Run construct_database() function

library(demoData)
library(metID)
path <- system.file("database_construction", package = "demoData")
file.copy(
  from = path,
  to = ".",
  overwrite = TRUE,
  recursive = TRUE
)
#> [1] TRUE
new.path <- file.path("./database_construction")

test.database <- construct_database(
  path = new.path,
  version = "0.0.1",
  metabolite.info.name = "metabolite.info_RPLC.csv",
  source = "Michael Snyder lab",
  link = "http://snyderlab.stanford.edu/",
  creater = "Xiaotao Shen",
  email = "shenxt1990@163.com",
  rt = TRUE,
  mz.tol = 15,
  rt.tol = 30,
  threads = 3
)
#> Reading metabolite information...
#> Reading positive MS2 data...
#> Reading MS2 data...
#> Processing...
#> 
  |                                                                            
  |                                                                      |   0%
  |                                                                            
  |=======================                                               |  33%
  |                                                                            
  |===============================================                       |  67%
  |                                                                            
  |======================================================================| 100%
#> 
#> OK
#> Reading negative MS2 data...
#> Reading MS2 data...
#> Processing...
#> 
  |                                                                            
  |                                                                      |   0%
  |                                                                            
  |=======================                                               |  33%
  |                                                                            
  |===============================================                       |  67%
  |                                                                            
  |======================================================================| 100%
#> 
#> OK
#> Matching metabolites with MS2 spectra (positive)...
#> OK
#> Matching metabolites with MS2 spectra (negative)...
#> OK
#> All done!

The arguments of construct_database() can be found here construct_database().

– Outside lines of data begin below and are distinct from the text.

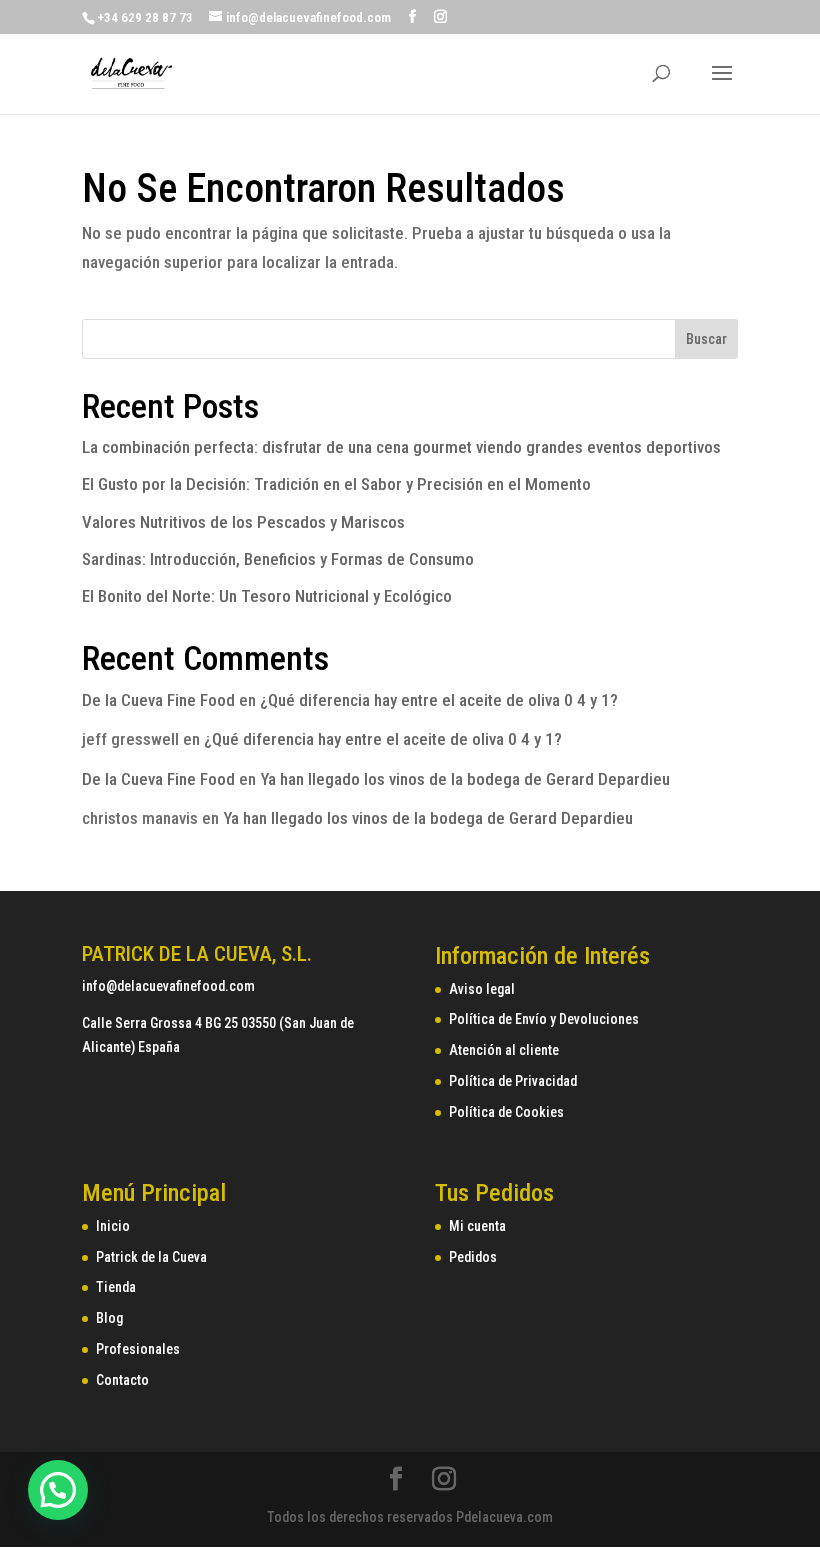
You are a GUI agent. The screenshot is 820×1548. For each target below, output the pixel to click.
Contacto (122, 1380)
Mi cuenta (477, 1226)
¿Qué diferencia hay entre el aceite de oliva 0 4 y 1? (439, 700)
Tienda (116, 1287)
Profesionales (138, 1349)
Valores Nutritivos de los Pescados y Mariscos (243, 522)
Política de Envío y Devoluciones (544, 1019)
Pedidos (473, 1257)
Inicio (113, 1226)
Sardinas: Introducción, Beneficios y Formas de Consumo (280, 559)
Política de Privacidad (513, 1081)
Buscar (706, 339)
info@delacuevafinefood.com (168, 986)
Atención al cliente (504, 1050)
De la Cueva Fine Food (158, 700)
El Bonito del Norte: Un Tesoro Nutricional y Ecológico (267, 596)
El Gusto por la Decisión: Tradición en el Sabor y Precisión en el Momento (336, 484)
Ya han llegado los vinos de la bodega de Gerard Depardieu (465, 779)
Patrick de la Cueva (151, 1257)
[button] (58, 1490)
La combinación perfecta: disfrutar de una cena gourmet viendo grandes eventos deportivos (401, 447)
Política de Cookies (506, 1112)
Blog (109, 1318)
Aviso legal (482, 989)
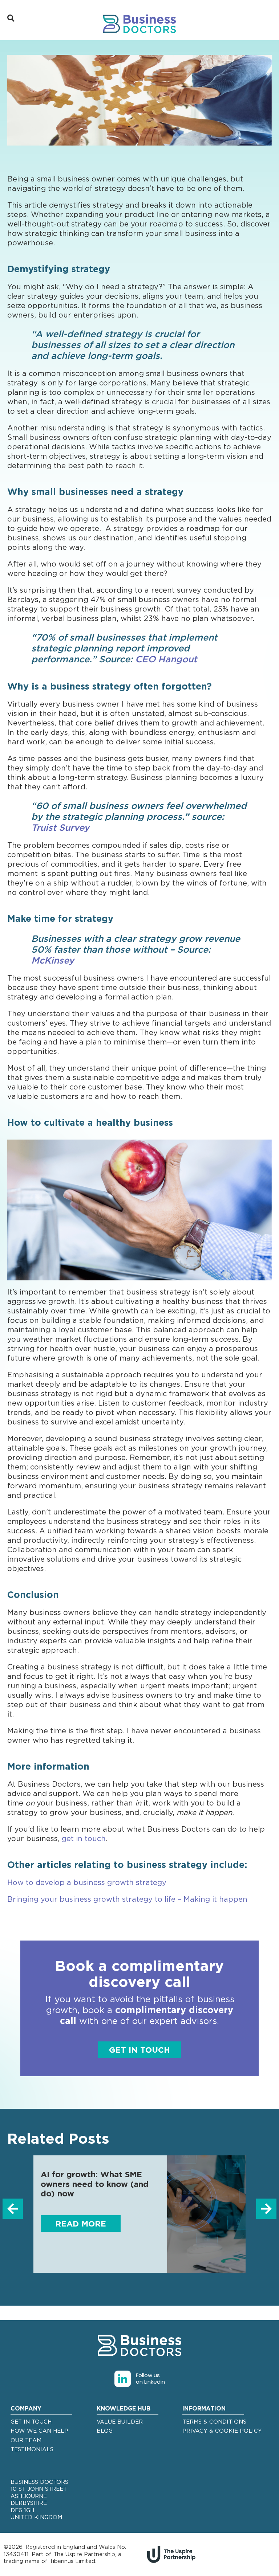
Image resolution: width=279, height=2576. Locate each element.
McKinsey (52, 960)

test.database is a databaseClass object, you can print it to see its information.

test.database
#> -----------Base information------------
#> Version: 0.0.1 
#> Source: Michael Snyder lab 
#> Link: http://snyderlab.stanford.edu/ 
#> Creater: Xiaotao Shen ( shenxt1990@163.com )
#> With RT information
#> -----------Spectral information------------
#> There are 14 items of metabolites in database:
#> Lab.ID; Compound.name; mz; RT; CAS.ID; HMDB.ID; KEGG.ID; Formula; mz.pos; mz.neg; Submitter; Family; Sub.pathway; Note 
#> There are 170 metabolites in total
#> There are 108 metabolites in positive mode
#> There are 104 metabolites in negative mode
#> Collision energy in positive mode:
#> NCE25; NCE50 
#> Collision energy in negative mode:
#> NCE25; NCE50

Note: test.database is only a demo database (metIdentifyClass object). We will don’t use it for next metabolite identification.

MS1 database

If you do not have MS2 data, please use construct_database() function to construct MS1 database.

Retention time correction


The metabolite retention time (RT) may shift in different batches. Therefore, if you spike internal standards into your standards and biological samples, you can correct the RTs in database using the rtCor4database() function.

Data preparation

Firstly, please prepare two internal standard (IS) tables for the database and biological samples. The format of the IS table is shown in the figure below:

The IS table for the database should be named as “database.is.table.xlsx” and the IS table for experiment should be named as “experiment.is.table.xlsx”.

Run rtCor4database() function

test.database2 <- rtCor4database(experiment.is.table = "experiment.is.table.xlsx",
                                 database.is.table = "database.is.table.xlsx",
                                 database = test.database,
                                 path = new.path)

The database should be the database (databaseClass object) for which you want to correct RTs.

Note: test.database2 is only a demo database (metIdentifyClass object). We will not use it for the next metabolite identification step.